In a nutshell - yes, the search was unreasonable. School officials cannot strip search a student unless the student’s safety is at stake. Justice Stevens said in his opinion: “I have long believed that it does not require a constitutional scholar to conclude that a nude search of a 13-year-old child is an invasion of constitutional rights of some magnitude.”
That’s the good news. The bad news is that the student can take a case all the way to Washington, D. C. and win, but you don’t get anything other than a moral victory. The Supreme Court said that the school’s officials could not be held personally liable, as Justice Roberts said at a judicial conference last week:
“We recognized that they didn’t have very clear guidance. We laid down a rule about what they can and can’t do, but we said they don’t have to fork over damages from their own personal funds if they guess wrong.”

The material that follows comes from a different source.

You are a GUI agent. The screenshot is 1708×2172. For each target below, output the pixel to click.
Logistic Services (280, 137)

So, that really clears that issue up. We now know that strip searching a student where the student is not in any danger is “unreasonable.” Why would these parents and Savana have to spend all this money, time, and effort and go all the way to the U. S. Supreme Court to find that out? What happened to the judges at the Court of Appeals level? And, only eight justices out of a possible nine indicated that this search was unreasonable. One - and guess who that was - Justice Clarence Thomas - argued the search was legal because legal precedent of the Court had given school officials “considerable leeway” in similar circumstances. Justice Thomas stated that the search was not unreasonable and that while the Fourth Amendment rights still reach and apply to students, those rights are “different . . . than elsewhere; the ‘reasonableness’ inquiry cannot disregard the schools’ custodial and tutelary responsibility for children.” Justice Thomas has to agree that the Fourth Amendment does apply to students, but in a different way, which can mean that the school can continue to argue that a search of another manner but perhaps equally “unreasonable” is, in fact, reasonable. Lawyers have argued since the inception of the Fourth Amendment about the meaning of the word “unreasonable” - what is and what is not. . . .

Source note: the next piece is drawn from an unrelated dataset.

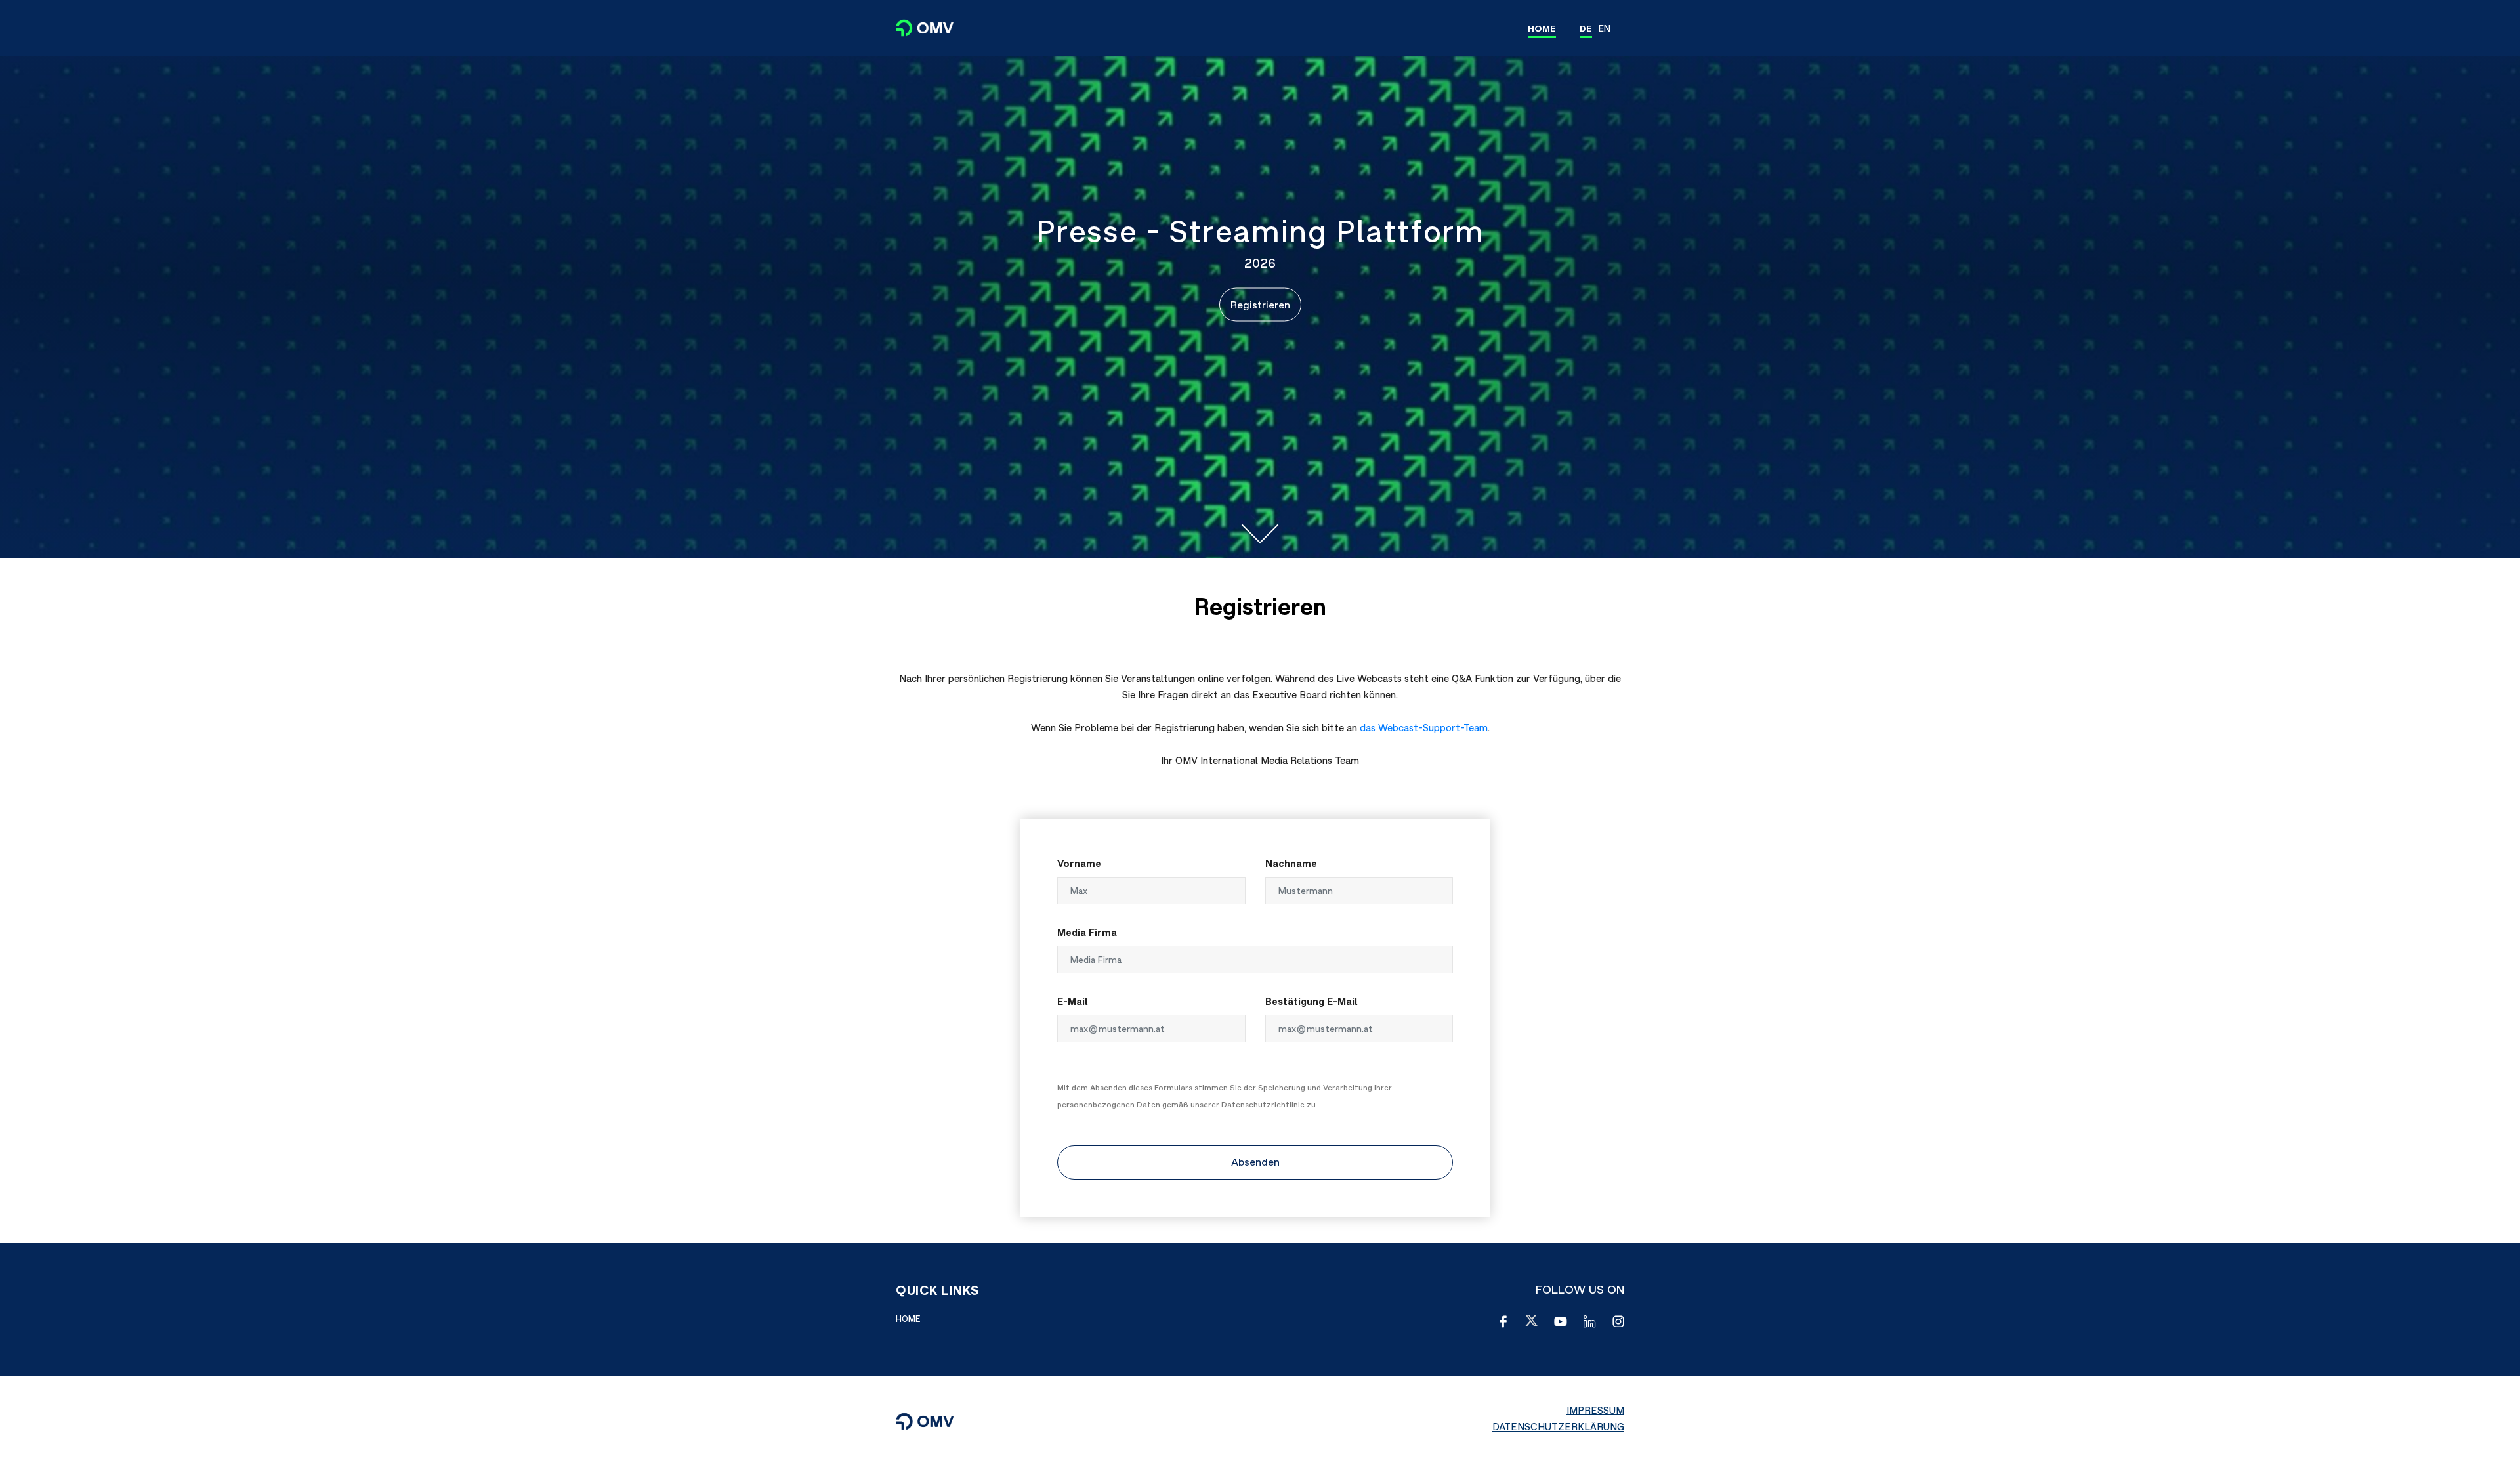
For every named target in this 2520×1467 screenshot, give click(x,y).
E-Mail (1072, 1001)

But, back to the subject. Savana’s search was unreasonable. Many parents would be equally as outraged as Savana’s apparently were to learn of this happening to their children. What would you think if you filed your lawsuit and carried it all the way to Washington - and got this result? Was it fair? Was the ruling “reasonable” or “unreasonable”?
1 comment:
I think a good punch in the nose would be acceptable damages.
That's the least they would have got for molesting my child. And that's what this was.
I thought when i first heard this story that filing child molestation charges would be the way to go.
Even if you didnt get a conviction it would send a chill through school administrators.